◆ Task details ◆
Output nothing but the lines from the first line of the entries to the line with "Task: Jump to second carousel image dot", inclusive, exactly as they read.

-- Data shown follows --

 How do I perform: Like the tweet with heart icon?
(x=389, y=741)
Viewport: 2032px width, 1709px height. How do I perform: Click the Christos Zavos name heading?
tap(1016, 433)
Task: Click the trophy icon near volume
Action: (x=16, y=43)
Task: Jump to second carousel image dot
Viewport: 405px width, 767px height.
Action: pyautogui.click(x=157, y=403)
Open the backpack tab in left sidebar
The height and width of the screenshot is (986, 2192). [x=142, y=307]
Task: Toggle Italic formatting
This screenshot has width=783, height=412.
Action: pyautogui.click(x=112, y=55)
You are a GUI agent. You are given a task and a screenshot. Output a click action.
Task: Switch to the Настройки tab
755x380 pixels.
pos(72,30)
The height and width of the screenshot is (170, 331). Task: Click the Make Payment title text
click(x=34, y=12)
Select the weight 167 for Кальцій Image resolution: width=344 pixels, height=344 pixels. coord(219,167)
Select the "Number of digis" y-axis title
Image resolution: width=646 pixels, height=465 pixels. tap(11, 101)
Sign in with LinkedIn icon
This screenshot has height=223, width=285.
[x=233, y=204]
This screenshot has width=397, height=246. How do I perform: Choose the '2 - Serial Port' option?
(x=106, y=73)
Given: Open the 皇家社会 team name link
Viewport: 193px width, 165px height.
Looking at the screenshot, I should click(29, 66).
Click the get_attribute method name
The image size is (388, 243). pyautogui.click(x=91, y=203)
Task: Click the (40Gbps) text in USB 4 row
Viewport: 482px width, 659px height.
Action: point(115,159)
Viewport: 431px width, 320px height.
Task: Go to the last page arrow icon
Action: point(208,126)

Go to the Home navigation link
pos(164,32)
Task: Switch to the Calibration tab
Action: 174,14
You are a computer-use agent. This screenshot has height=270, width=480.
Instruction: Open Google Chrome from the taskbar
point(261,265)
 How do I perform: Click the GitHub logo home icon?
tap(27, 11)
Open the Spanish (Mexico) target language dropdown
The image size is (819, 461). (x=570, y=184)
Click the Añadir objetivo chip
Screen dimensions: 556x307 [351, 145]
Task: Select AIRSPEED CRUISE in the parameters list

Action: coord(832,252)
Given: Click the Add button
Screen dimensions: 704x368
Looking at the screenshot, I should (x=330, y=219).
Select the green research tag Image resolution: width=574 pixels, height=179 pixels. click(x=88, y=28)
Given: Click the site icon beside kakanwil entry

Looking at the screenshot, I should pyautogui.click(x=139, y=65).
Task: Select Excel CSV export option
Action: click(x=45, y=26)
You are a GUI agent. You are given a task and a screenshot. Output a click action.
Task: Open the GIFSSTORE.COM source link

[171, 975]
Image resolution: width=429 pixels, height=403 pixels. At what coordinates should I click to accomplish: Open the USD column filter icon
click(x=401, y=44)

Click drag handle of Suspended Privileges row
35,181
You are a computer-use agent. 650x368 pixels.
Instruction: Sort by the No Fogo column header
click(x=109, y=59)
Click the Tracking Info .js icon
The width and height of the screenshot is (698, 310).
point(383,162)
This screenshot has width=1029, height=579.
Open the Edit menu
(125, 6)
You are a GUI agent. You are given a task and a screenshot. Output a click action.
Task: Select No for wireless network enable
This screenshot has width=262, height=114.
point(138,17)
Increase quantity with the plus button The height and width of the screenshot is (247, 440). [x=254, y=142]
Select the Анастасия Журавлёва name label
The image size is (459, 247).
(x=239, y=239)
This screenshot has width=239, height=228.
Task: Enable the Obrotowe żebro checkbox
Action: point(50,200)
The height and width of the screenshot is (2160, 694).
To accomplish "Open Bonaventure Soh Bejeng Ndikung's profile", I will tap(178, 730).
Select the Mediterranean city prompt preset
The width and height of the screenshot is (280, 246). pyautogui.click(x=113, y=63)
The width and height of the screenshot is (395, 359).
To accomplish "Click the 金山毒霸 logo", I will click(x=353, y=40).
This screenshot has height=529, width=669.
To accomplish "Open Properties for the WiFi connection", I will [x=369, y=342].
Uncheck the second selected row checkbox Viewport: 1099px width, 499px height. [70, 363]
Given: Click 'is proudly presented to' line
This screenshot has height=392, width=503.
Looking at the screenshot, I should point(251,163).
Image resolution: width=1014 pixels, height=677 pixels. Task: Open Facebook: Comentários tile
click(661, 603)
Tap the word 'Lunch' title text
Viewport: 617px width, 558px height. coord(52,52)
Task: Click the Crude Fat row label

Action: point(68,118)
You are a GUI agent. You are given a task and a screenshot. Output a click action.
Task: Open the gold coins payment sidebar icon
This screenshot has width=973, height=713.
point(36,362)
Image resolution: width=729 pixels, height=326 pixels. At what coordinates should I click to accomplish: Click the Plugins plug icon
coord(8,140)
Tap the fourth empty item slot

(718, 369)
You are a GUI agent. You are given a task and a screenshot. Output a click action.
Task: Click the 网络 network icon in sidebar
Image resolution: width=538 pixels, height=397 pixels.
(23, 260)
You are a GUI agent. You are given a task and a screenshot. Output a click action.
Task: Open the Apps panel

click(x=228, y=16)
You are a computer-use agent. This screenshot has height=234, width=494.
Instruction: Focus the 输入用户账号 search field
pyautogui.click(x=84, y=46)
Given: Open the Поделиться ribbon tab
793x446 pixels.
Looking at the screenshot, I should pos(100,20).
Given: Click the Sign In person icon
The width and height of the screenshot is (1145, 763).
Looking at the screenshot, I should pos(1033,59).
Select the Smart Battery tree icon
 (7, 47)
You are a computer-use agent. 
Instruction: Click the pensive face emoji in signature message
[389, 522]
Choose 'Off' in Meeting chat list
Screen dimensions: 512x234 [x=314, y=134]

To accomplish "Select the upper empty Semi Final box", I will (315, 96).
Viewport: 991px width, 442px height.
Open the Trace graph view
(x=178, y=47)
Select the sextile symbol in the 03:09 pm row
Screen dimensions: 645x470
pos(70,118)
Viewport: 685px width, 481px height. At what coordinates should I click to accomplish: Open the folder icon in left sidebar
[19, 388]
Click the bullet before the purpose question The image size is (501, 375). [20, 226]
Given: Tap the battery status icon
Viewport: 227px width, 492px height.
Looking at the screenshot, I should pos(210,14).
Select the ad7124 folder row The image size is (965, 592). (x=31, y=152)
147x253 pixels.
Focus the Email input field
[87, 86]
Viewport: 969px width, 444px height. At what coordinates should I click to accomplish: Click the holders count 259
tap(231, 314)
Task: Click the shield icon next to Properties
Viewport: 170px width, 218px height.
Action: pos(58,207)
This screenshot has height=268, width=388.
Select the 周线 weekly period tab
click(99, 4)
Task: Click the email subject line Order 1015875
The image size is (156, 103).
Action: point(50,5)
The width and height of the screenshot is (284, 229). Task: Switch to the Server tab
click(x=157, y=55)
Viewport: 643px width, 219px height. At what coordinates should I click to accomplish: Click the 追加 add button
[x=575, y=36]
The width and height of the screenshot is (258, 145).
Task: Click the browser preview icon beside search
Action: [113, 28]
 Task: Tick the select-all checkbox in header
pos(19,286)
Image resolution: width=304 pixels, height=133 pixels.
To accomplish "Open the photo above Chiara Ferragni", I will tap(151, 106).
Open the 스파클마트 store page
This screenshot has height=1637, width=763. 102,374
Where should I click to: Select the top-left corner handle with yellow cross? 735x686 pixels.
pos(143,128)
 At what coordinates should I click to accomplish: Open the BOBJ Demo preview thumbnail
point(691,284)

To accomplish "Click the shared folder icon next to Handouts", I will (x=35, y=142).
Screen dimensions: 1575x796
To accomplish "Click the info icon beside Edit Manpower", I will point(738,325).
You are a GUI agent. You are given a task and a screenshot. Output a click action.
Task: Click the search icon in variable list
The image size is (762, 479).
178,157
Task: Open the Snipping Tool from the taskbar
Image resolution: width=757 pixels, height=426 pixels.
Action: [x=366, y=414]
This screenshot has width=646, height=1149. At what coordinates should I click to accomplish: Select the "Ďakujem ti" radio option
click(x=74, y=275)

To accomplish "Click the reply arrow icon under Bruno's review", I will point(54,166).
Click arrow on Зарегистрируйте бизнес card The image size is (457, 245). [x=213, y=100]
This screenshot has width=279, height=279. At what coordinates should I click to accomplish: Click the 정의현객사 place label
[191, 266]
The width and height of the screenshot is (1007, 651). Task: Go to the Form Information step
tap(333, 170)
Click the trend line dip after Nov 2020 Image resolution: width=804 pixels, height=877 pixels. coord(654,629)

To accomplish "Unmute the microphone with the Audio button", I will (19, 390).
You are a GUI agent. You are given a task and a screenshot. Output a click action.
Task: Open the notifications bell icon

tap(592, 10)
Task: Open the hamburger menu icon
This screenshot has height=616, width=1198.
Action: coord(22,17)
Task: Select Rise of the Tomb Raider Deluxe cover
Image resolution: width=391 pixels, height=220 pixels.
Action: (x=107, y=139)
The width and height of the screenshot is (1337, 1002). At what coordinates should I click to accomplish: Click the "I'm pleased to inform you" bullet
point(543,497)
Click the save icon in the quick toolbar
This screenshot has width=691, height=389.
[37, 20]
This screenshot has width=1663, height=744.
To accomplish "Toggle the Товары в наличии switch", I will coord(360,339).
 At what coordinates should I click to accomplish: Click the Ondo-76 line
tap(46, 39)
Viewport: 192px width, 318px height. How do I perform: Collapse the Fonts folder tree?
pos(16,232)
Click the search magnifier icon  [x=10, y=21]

-- Data shown concluded --

◆ Exercise output ◆
 How do I perform: Like the tweet with heart icon?
(x=389, y=741)
Viewport: 2032px width, 1709px height. How do I perform: Click the Christos Zavos name heading?
tap(1016, 433)
Task: Click the trophy icon near volume
Action: (x=16, y=43)
Task: Jump to second carousel image dot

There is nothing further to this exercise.